Penerapan sistem ekonomi Islam akan memastikan terpenuhinya kebutuhan pokok warga negara. Sehingga, tidak ada alasan untuk melakukan praktik perzinaan karena alasan kesulitan perekonomian. Adapun perempuan, Islam telah menempatkannya sebagai pihak yang dinafkahi sehingga tidak perlu pontang-panting mencari pekerjaan demi menghidupi dirinya sendiri hingga menempatkannya pada bahaya. Pelaksanaan semua sistem tersebut akan mencegah terjadinya kekerasan seksual, termasuk terhadap anak.
Jika terjadi kasus, negara akan memberikan sanksi tegas yang akan menimbulkan efek jera. Jika pelecehan seksual yang terjadi sampai terkategori zina, hukumannya adalah 100 kali dera bagi pelaku yang belum menikah dan hukuman rajam bagi pelaku yang sudah menikah.

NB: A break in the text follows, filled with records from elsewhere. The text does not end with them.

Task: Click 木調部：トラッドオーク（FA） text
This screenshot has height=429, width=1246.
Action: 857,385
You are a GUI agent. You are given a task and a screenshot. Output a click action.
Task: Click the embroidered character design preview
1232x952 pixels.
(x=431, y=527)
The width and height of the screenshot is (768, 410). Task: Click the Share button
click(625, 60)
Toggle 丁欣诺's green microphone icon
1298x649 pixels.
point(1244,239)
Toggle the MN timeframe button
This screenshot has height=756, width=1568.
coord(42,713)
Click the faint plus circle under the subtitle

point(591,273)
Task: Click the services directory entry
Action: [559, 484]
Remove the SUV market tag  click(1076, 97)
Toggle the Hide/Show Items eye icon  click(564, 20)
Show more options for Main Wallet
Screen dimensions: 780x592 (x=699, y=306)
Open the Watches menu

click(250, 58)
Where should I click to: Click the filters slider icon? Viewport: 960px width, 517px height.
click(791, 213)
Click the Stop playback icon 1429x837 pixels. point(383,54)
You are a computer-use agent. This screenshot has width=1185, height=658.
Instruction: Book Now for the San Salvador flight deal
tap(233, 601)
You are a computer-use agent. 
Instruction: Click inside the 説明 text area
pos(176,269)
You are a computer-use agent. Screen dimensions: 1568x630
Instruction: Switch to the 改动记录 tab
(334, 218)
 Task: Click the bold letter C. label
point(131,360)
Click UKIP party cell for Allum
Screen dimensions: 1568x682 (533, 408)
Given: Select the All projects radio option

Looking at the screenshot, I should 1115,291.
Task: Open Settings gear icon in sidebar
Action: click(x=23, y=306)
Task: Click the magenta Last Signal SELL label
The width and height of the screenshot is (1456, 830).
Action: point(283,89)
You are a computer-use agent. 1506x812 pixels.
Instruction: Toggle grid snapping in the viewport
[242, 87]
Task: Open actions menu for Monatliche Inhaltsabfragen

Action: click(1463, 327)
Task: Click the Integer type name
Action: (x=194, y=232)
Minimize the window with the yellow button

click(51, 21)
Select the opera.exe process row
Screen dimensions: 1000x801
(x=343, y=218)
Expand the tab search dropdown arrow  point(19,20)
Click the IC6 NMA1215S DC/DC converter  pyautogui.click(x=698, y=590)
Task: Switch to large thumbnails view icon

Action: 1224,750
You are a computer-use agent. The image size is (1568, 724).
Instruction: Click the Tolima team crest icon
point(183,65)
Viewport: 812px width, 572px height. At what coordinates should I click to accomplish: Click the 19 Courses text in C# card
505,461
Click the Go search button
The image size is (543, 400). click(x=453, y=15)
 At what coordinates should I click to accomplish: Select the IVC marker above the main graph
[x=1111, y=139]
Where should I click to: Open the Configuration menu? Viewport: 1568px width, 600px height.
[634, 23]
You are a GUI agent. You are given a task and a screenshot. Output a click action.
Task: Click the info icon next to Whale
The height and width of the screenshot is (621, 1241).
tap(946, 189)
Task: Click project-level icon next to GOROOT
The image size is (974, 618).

Adapun jika terjadi pemerkosaan, tindakan ini terhitung telah melakukan perzinaan dan pemaksanaan. Imam Ibnu Abdil Barr dalam kitab Al-Istidzkar menyatakan, “Sesungguhnya, hakim atau qhadi dapat menjatuhkan hukuman kepada pemerkosa dan menetapkan takzir kepadanya dengan suatu hukuman atau sanksi yang dapat membuat jera untuknya dan orang-orang yang semisalnya.”
Hukuman takzir ini dilakukan sebelum penerapan sanksi rajam. Adapun ragam takzir dijelaskan dalam kitab Nizhamul Uqubat, yaitu bahwa ada 15 macam takzir, di antaranya adalah dera dan pengasingan.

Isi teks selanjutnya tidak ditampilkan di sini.